David Hadfield was combing through old boxes in the storage space of his Surrey, England home about 20 years ago when a bread basket from his father’s long-ago days as a bread delivery man caught his eye. Inside was a series of dusty tapes from Hadfield’s time as a rock drummer in the early 1960s. One of them was labelled “The Konrads,” a group he formed in 1961 with a charismatic, blonde-haired 15-year-old saxophone player named David Jones. He fed the tape into an old tape machine and, amidst a bunch of Shadows-inspired instrumental tracks, was an original composition entitled “I Never Dreamed” with Jones on lead vocals, two years before he changed his name to David Bowie.
Hadfield quickly realized the significance of his find: He was in possession of Bowie’s oldest-known original song. He reached out to Bowie’s management firm in New York to tell them of his momentous discovery, but they didn’t return numerous calls. After Bowie died in early 2016, Hadfield contacted Bowie’s son Duncan Jones to tell him what he had. Again, he heard nothing. “I decided to cut my losses and put it up for auction,” says Hadfield on the phone from his home in Thailand. “Otherwise, it’s going to die with me in a corner somewhere. The sale will also help me expand my pension.”
The recording is going up for sale via Omega Auctions in September alongside letters, bills, booking forms, photographs and promotional sketches that Hadfield saved from that period in his life. The auction house expects it to sell for £10,000 ($13,000).
Bowie was actually the second future superstar Hadfield backed as a young man. He grew up with Cliff Richard and played drums with him in 1956, two years before he became one of the biggest pop stars in England. But Hadfield’s parents were horrified at the thought of their son wasting his life with music, so he left the group to join the Merchant Navy. At age 21, he went back to college to study for his officer’s examination. “I got bored stiff one day,” he says. “The teacher was scribbling algebra on the board and I just packed up my books and said, ‘I’m leaving.'”

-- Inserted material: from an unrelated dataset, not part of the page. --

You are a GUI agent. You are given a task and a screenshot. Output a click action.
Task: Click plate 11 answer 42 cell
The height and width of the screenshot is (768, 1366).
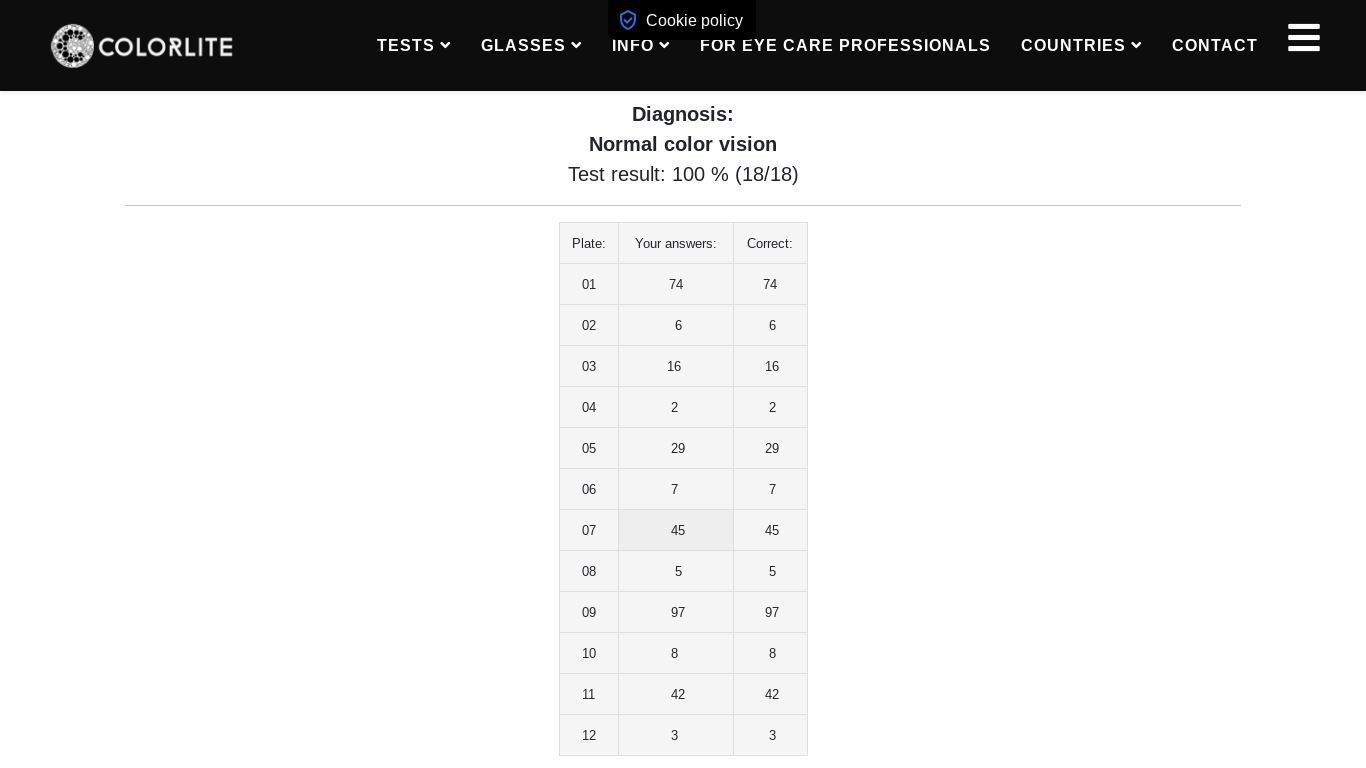[x=677, y=695]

He got a new drum kit and put an ad up at the local music shop near Bromley South railway station that read “Ex-Cliff Richard drummer looking for band to join.” Soon enough, he was face-to-face with guitarist Neville Wills and saxophonist David Jones, who went by the name David Jay once he joined the group that they dubbed the Konrads. Drawing on a repertoire inspired by the Shadows and Duane Eddy, they gigged at tiny youth clubs and village halls around England. Hadfield recognized that Jones was a talented vocalist, but was unable to get him to sing onstage. “He kept saying, ‘I’m not a singer,'” he says. “‘I’m a saxophone player.'” That changed one night in 1962 not long after Joe Brown landed a hit on the U.K. charts with “A Picture of You.” “Brown looked very similar to David with a shock of blonde hair,” says Hadfield. “I persuaded David to do a cover version of it and he did it onstage and it went down very well.”
The group eventually earned the attention of London agent Bob Knight, whose partner Eric Easton managed the Rolling Stones. That got them the chance to audition for Decca Records, but they needed to come up with original material. Bowie stepped forward with three songs, including “I Never Dreamed,” assuming the group’s frontman would handle the vocals. But the singer wanted to hear a recording of it prior to the proper Decca audition, so they went into RG Jones Studio in Morden, Surrey to cut a demo of “I Never Dreamed” with Bowie on lead vocals.
Decca was unimpressed with the finished version of the song and declined to sign the band. A dejected Bowie quit after a New Year’s Eve gig with the Konrads at the end of 1963. The group slowly gained a small following, even getting a chance to open a series of shows for the Rolling Stones in 1965, but they dissolved shortly afterwards and Hadfield put away his drumsticks and began working as a music producer and engineer before moving into a behind-the-scenes role at a music television program. Every few years, he’d bump into Bowie at an industry event, most recently at some point in the 1980s, but by that point he totally forgot he had the sole copy of his first song.
Hadfield says he has no idea what the rare song will go for. “It’s worth what someone wants to buy it for,” he says. “I suppose if you’re going to make an anthology or box set of David Bowie this would be ideal since it’s the very first one.”